DOCUMENT PASSAGE:
A Labour of Love: Curated Short Film Program

Sunday, November 27th at 12:00pm

Synopsis:

A Labour of Love is a collection of films that has an emphasis on the artist’s intensive labour and care in the filmmaking process that challenges our familiar notion of filmmaking with digital cameras and editing on computer software. Filmmaking has become increasingly easy and accessible; nowadays, technology has even developed enough for anyone to use their phone to quickly make a short and sweet video and share it on social media platforms. Inversely, this program surveys films that have extra layers of labour by selecting artists who are experimenting with different techniques and approaches to moving image production. The significant role of the artist’s perspective and the effort in devising and constructing their own methods of filmmaking let us meditate on the material-driven processes and investigations involved in time-based image production.

DATA:

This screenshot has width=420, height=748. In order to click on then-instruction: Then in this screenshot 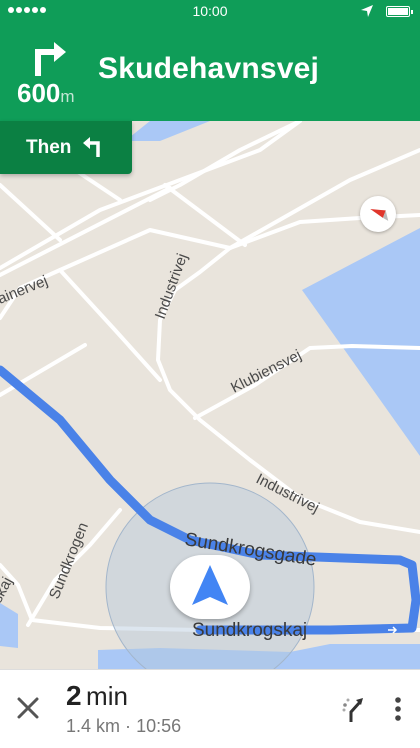, I will do `click(66, 148)`.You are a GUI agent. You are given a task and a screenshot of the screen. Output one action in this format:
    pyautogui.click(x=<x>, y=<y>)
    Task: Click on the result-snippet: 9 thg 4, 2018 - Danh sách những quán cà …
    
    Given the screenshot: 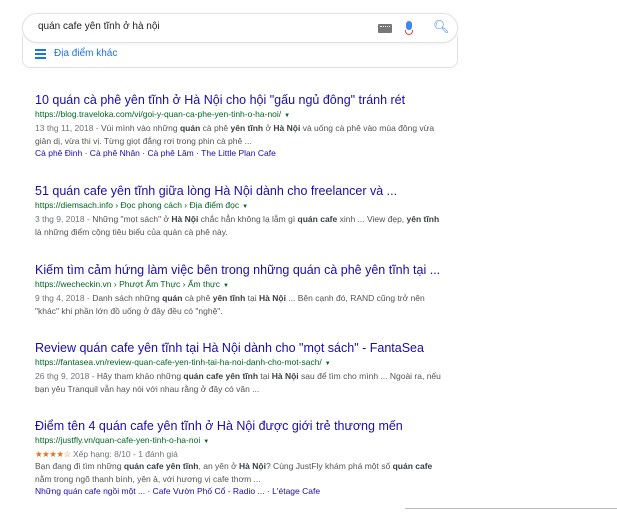 What is the action you would take?
    pyautogui.click(x=240, y=304)
    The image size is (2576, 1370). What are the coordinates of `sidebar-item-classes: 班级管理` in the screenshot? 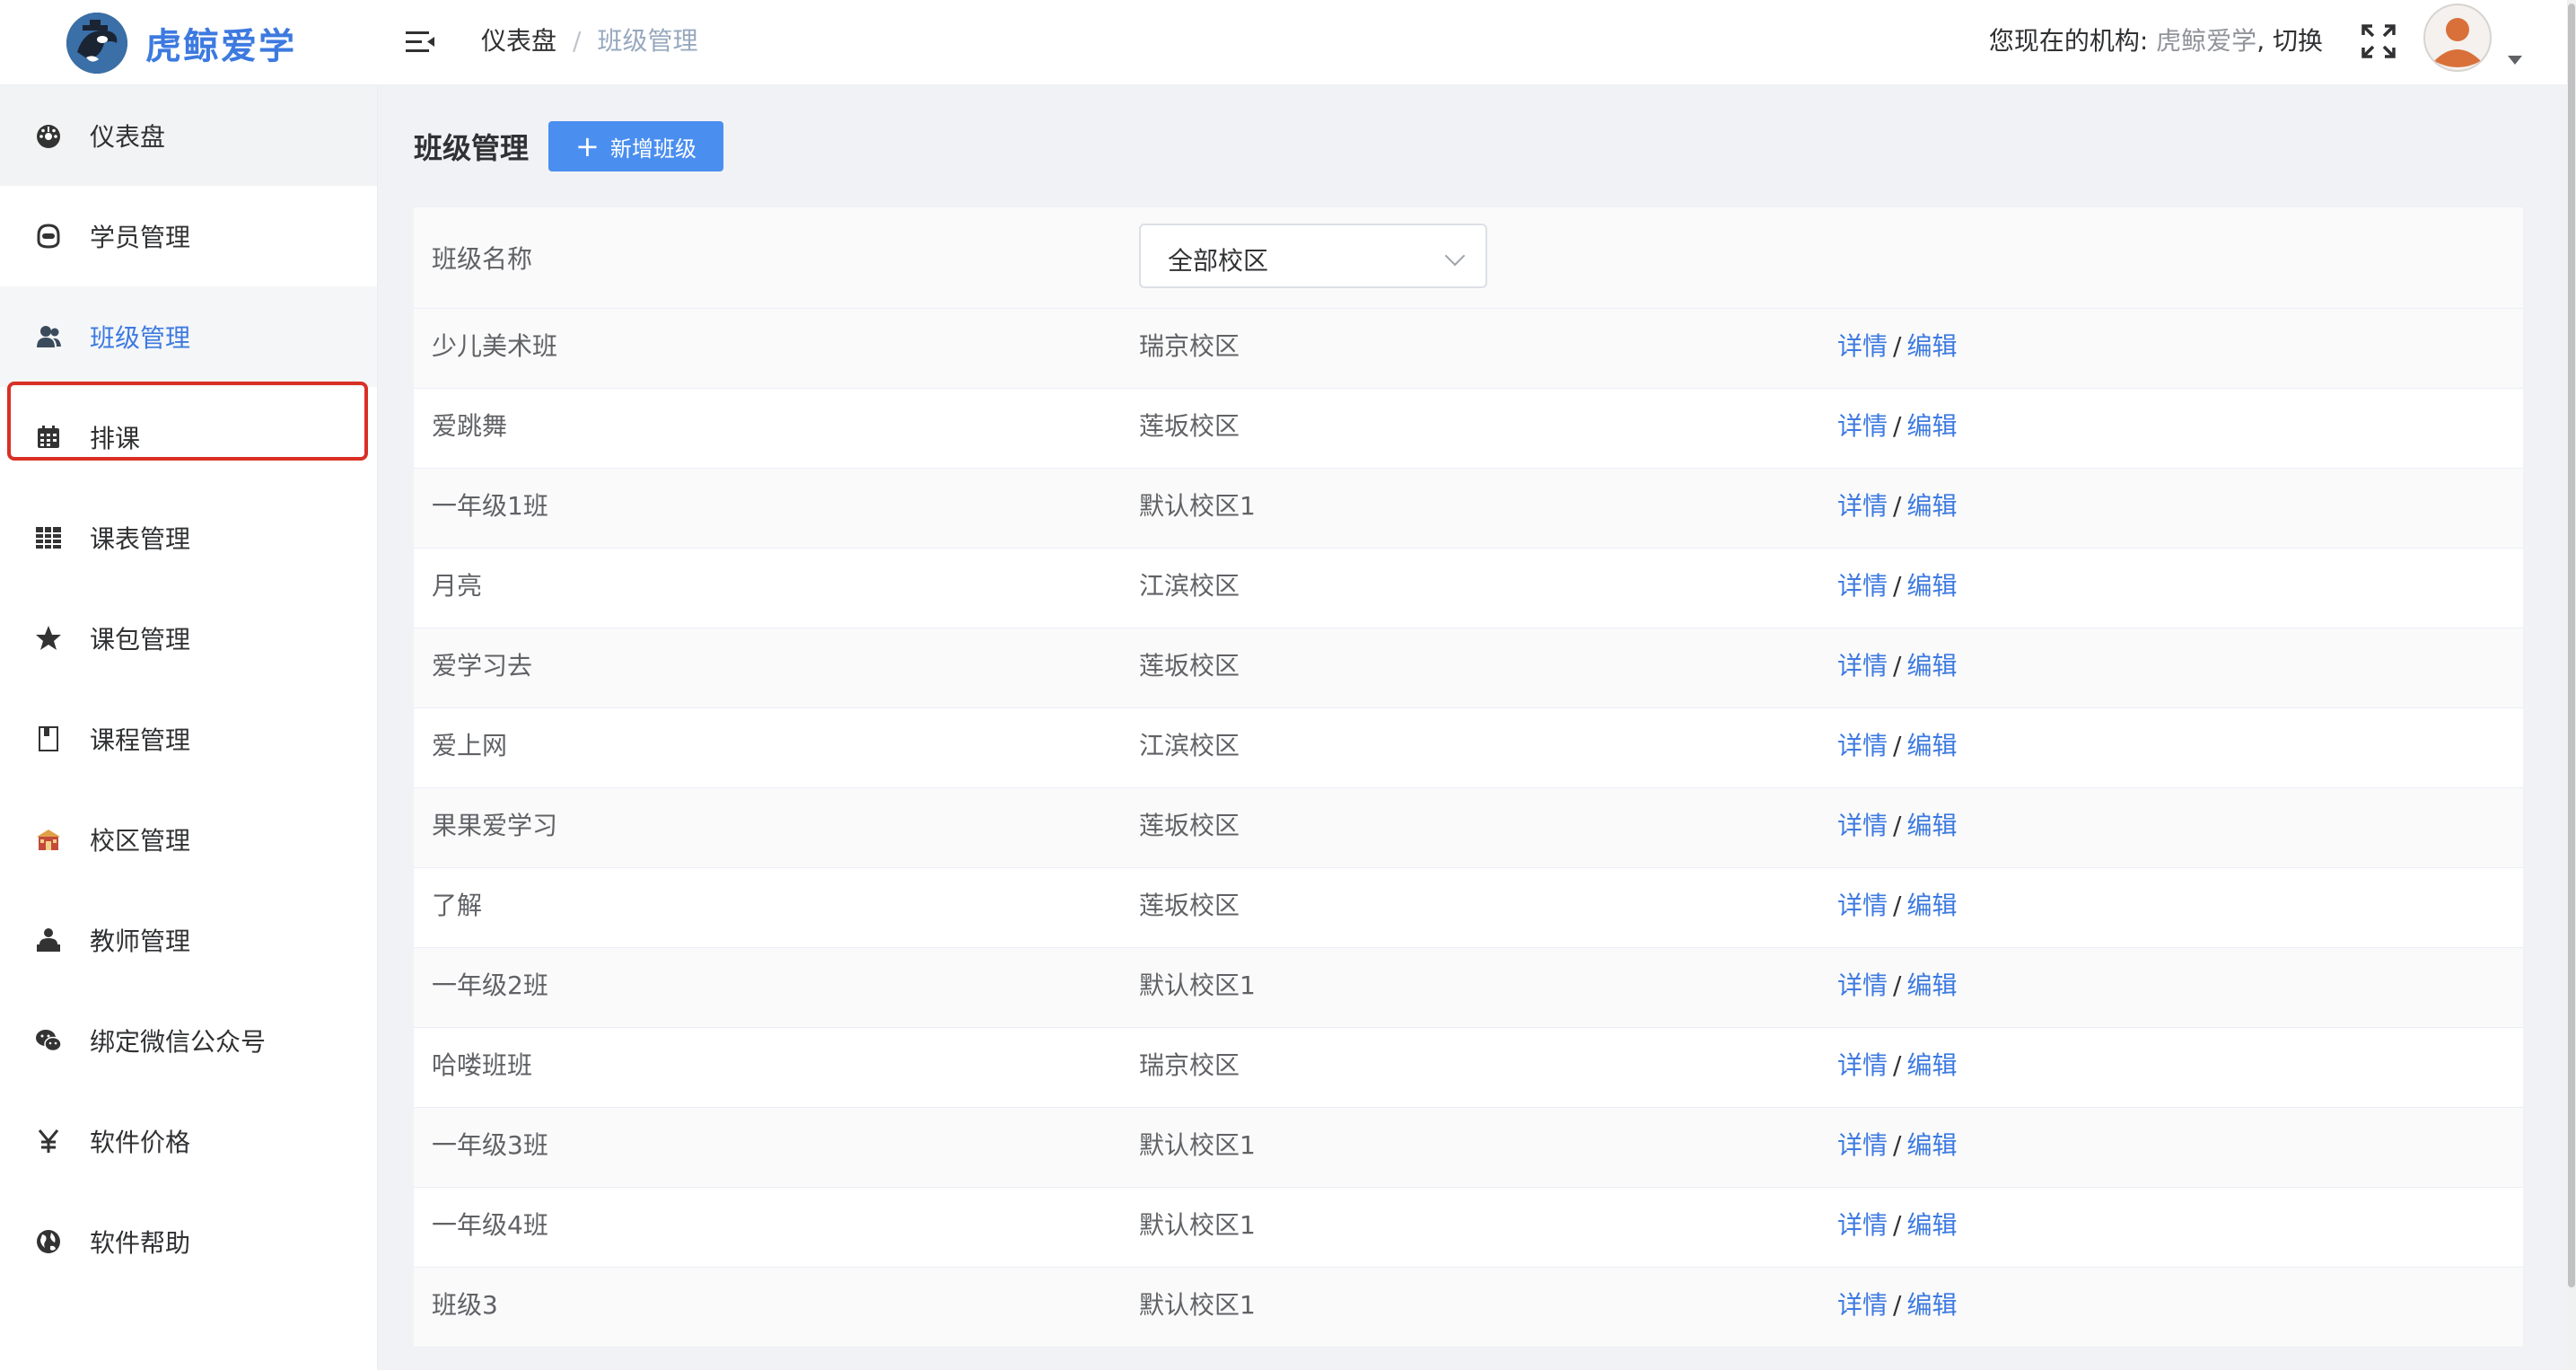 It's located at (188, 337). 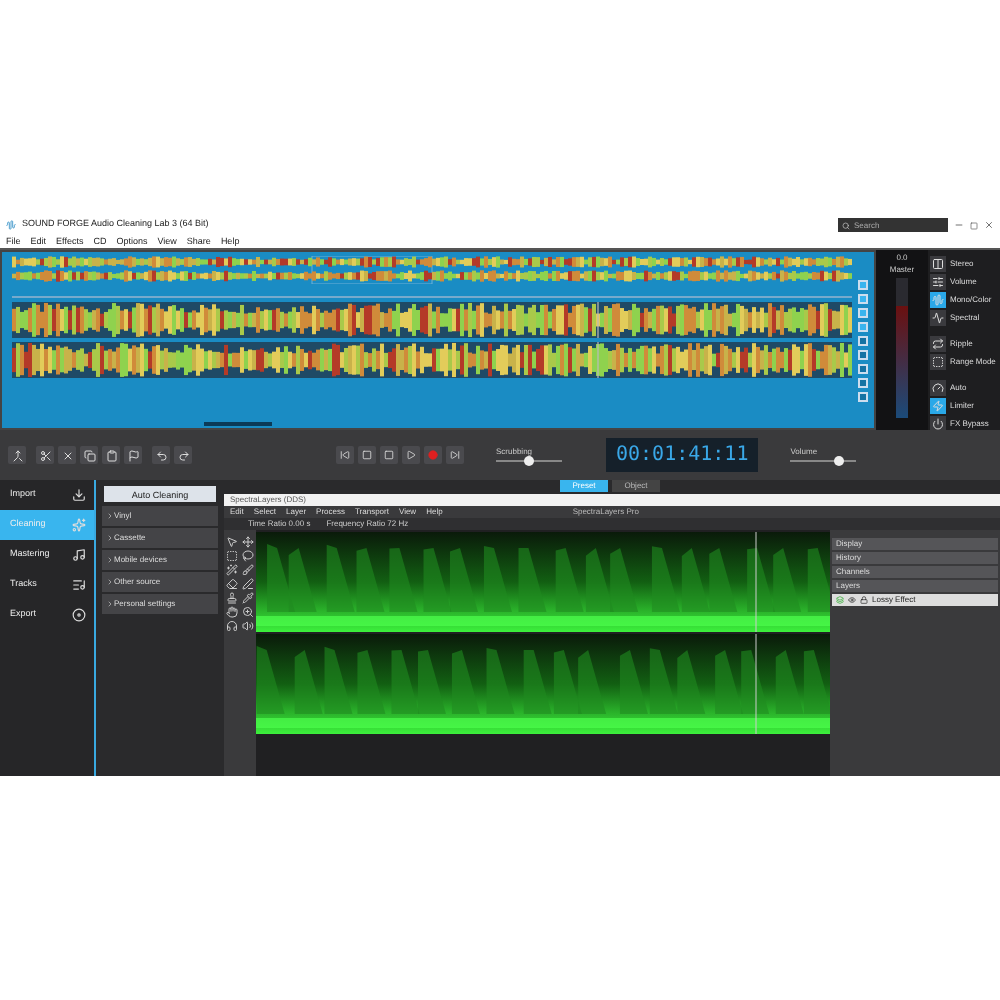 What do you see at coordinates (938, 318) in the screenshot?
I see `pulse-icon` at bounding box center [938, 318].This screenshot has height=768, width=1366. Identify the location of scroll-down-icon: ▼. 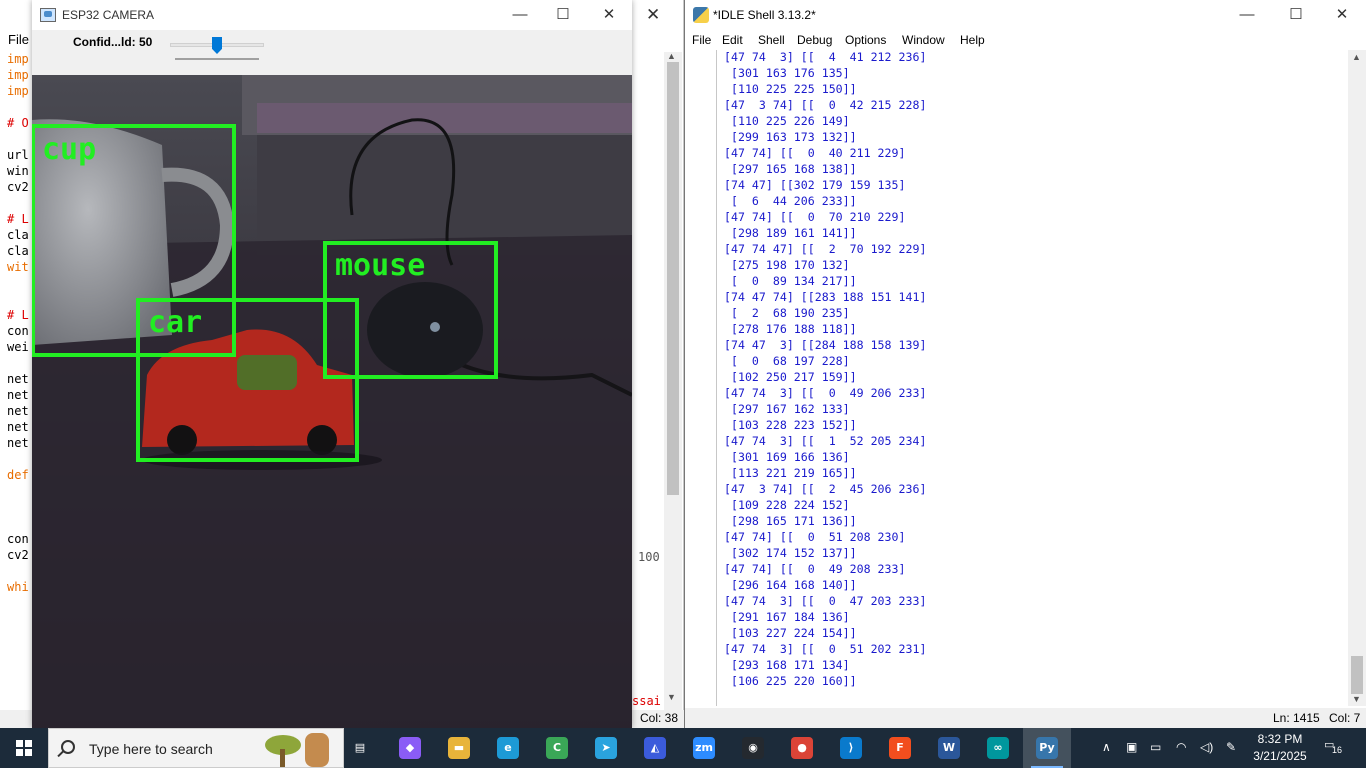
(672, 697).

QUESTIONS ON THE MATERIAL:
**a)** Reproduce the passage of the film program description starting at "A Labour of Love is" and ending at "time-based image production.".
**b)** When is the curated short film program scheduled, according to the film program description?

RESPONSES BY ITEM NUMBER:
**a)**
A Labour of Love is a collection of films that has an emphasis on the artist’s intensive labour and care in the filmmaking process that challenges our familiar notion of filmmaking with digital cameras and editing on computer software. Filmmaking has become increasingly easy and accessible; nowadays, technology has even developed enough for anyone to use their phone to quickly make a short and sweet video and share it on social media platforms. Inversely, this program surveys films that have extra layers of labour by selecting artists who are experimenting with different techniques and approaches to moving image production. The significant role of the artist’s perspective and the effort in devising and constructing their own methods of filmmaking let us meditate on the material-driven processes and investigations involved in time-based image production.

**b)** Sunday, November 27th at 12:00pm.